What to do:
Only the lines from the opening of the material through the one containing "Task: Open the 统计报表 statistics reports panel" should be reproduced, each exactly as it stands.

━━━━━━━━━━━━━━━━━━━━━━━━━━━━━━

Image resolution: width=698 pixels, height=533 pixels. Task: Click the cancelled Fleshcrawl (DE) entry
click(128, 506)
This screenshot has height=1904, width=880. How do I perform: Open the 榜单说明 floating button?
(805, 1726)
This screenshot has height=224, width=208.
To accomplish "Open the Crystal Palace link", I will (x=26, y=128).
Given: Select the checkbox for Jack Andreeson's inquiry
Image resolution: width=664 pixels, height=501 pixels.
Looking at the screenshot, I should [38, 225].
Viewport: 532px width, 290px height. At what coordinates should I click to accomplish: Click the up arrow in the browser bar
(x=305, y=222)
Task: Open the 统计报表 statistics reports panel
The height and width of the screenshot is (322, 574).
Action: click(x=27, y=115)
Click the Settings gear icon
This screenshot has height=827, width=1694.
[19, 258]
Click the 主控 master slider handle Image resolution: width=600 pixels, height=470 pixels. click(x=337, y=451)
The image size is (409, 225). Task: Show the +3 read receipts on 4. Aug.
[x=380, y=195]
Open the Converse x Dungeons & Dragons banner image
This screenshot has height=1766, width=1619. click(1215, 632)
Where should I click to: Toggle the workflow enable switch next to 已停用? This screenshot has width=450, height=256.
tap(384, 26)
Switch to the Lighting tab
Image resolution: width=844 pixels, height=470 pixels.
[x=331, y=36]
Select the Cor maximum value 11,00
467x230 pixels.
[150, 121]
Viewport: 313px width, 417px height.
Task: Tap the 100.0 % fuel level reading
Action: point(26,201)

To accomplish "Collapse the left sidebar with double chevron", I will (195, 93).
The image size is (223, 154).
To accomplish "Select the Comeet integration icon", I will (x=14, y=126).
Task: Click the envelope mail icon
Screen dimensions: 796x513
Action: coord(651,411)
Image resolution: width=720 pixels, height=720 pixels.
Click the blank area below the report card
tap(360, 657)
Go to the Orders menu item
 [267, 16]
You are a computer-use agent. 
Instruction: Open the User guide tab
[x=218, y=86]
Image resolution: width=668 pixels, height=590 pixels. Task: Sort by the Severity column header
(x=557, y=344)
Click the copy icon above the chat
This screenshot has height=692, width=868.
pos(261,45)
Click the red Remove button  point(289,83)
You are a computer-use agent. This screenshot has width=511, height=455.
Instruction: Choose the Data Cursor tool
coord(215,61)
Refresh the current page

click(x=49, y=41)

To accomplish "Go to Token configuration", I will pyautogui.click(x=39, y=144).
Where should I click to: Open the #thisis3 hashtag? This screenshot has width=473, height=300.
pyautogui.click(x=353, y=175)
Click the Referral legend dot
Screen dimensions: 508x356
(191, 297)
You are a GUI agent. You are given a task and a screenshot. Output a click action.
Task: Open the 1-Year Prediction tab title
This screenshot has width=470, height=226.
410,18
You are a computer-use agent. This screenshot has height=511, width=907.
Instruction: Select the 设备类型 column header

━━━━━━━━━━━━━━━━━━━━━━━━━━━━━━

Solution to this task:
Image resolution: width=698 pixels, height=533 pixels. Task: Click the cancelled Fleshcrawl (DE) entry
click(128, 506)
This screenshot has height=1904, width=880. How do I perform: Open the 榜单说明 floating button?
(805, 1726)
This screenshot has height=224, width=208.
To accomplish "Open the Crystal Palace link", I will (x=26, y=128).
Given: Select the checkbox for Jack Andreeson's inquiry
Image resolution: width=664 pixels, height=501 pixels.
Looking at the screenshot, I should [38, 225].
Viewport: 532px width, 290px height. At what coordinates should I click to accomplish: Click the up arrow in the browser bar
(x=305, y=222)
Task: Open the 统计报表 statistics reports panel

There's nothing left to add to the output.